OK, so I like the option of retiring master and telling GitHub that this is the new master branch.

@lohedges those functionalities don't seem important to me, or at least, anyone using them certainly hasn't contributed back here and isn't chiming in, so I'm fine with removing those for now.

Plans for long-term maintenance are still developing, but:

There's also been some discussion elsewhere as to whether the successor would be called LOMAP, or something else, and I'm not particular -- the main thing I care about is that there be a tool we can use (and contribute to) for this stuff which is maintainable.

davidlmobley commented 3 years ago

In other words, I think my current plan is:

a) Make "main" the new default branch b) Happily contribute to any efforts to make this LOMAP obsolete by replacing it with something better architected which maintains key functionality c) Deprecate LOMAP once its successor is available

lohedges commented 3 years ago

This sounds good to me. One other thing that I noted is that the README.md on main lists several additional authors. My contribution is certainly very small, so it might be better to divide the list into two categories, e.g. authors and contributors to make clear who did the bulk of the work, and who was responsible for the original concept and implementation.

Just to check, are you planning on building a conda-forge package from main, or is this something that you will only do once the refactoring and whatnot is in place?

davidlmobley commented 3 years ago

Good idea on the contributors/etc., this is woefully out of date.

I'd want to build a conda forge package from main, though I don't think anyone on my end getting involved here has done that before, so we could probably use help and/or tips if you happen to have time and interest.

lohedges commented 3 years ago

Yes, I'd be happy to help with that. Given that it's pure python with standard dependencies it shouldn't be an issue. When I get a chance I'll try to make an initial recipe for you.

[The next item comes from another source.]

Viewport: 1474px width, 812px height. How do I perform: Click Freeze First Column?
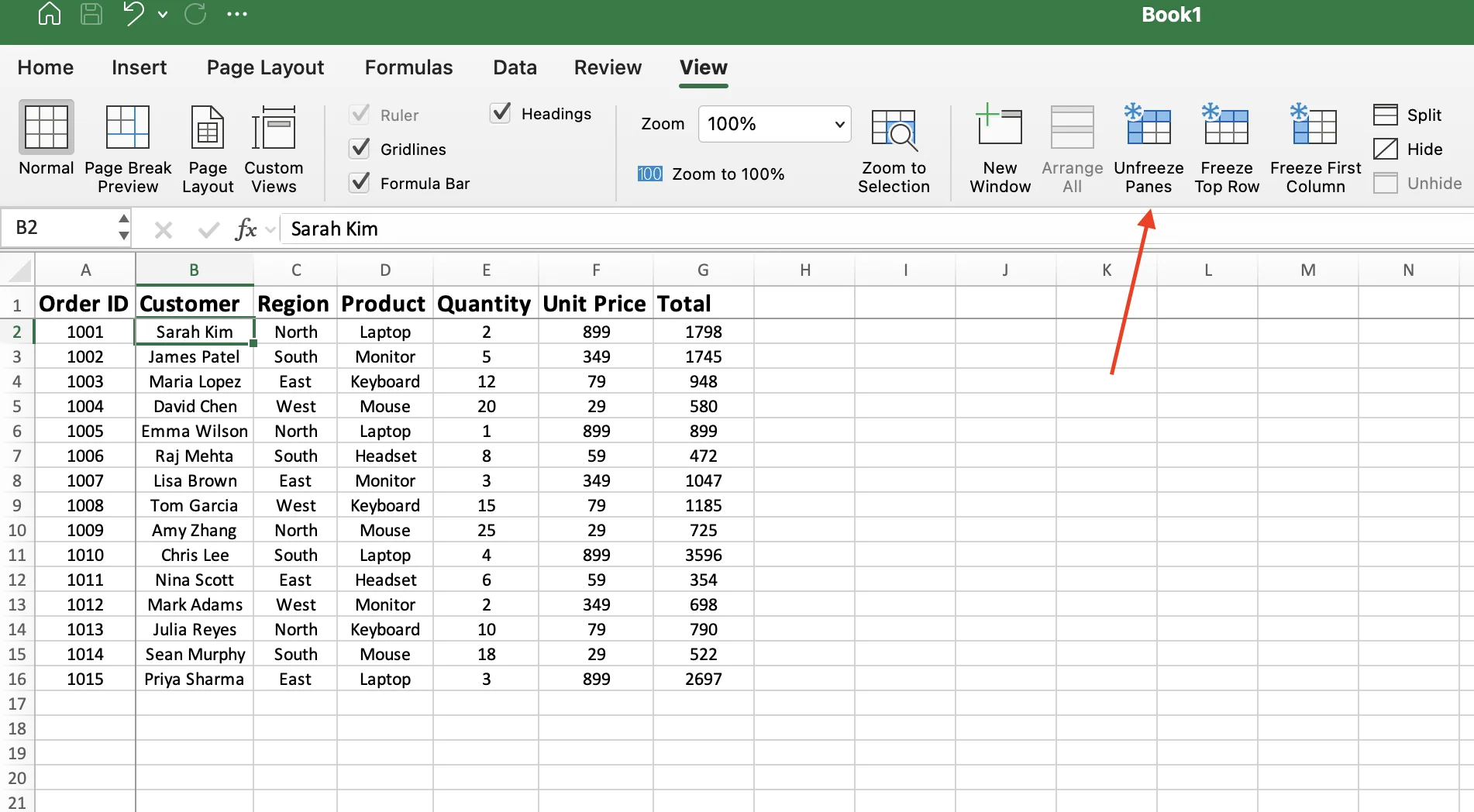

davidlmobley commented 3 years ago

One issue I noticed with this is that it makes the examples nonfunctional (removes getMapping).

lohedges commented 3 years ago

Ah, I didn't notice that. Hopefully it's easy to re-add the functionality.

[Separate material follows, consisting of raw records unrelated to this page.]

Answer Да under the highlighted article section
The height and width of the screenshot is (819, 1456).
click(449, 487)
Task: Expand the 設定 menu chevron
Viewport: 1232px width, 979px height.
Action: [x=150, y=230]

lohedges commented 3 years ago

Okay, I reinstated the getMapping method using the code from the master branch.

mikemhenry commented 3 years ago

@jchodera @davidlmobley This is a pretty big PR :)

How would you like me to review this? In this initial PR are we looking to clean up the API as well? Do we want to switch from travis CI to github actions?

davidlmobley commented 3 years ago

@mikemhenry this may not be worth reviewing; I think the path forward is that, well, the current master is nonfunctional and this branch is functional, so we need to switch to this branch, probably without a detailed review. Then we should begin to think about API issues and switch from Travis CI to GItHub actions, etc.

davidlmobley commented 2 years ago

OK, as per discussion I have updated the default branch from master to main and thus the code in this PR is now "live" I think. I will close this PR, and also update the changelog in a separate PR.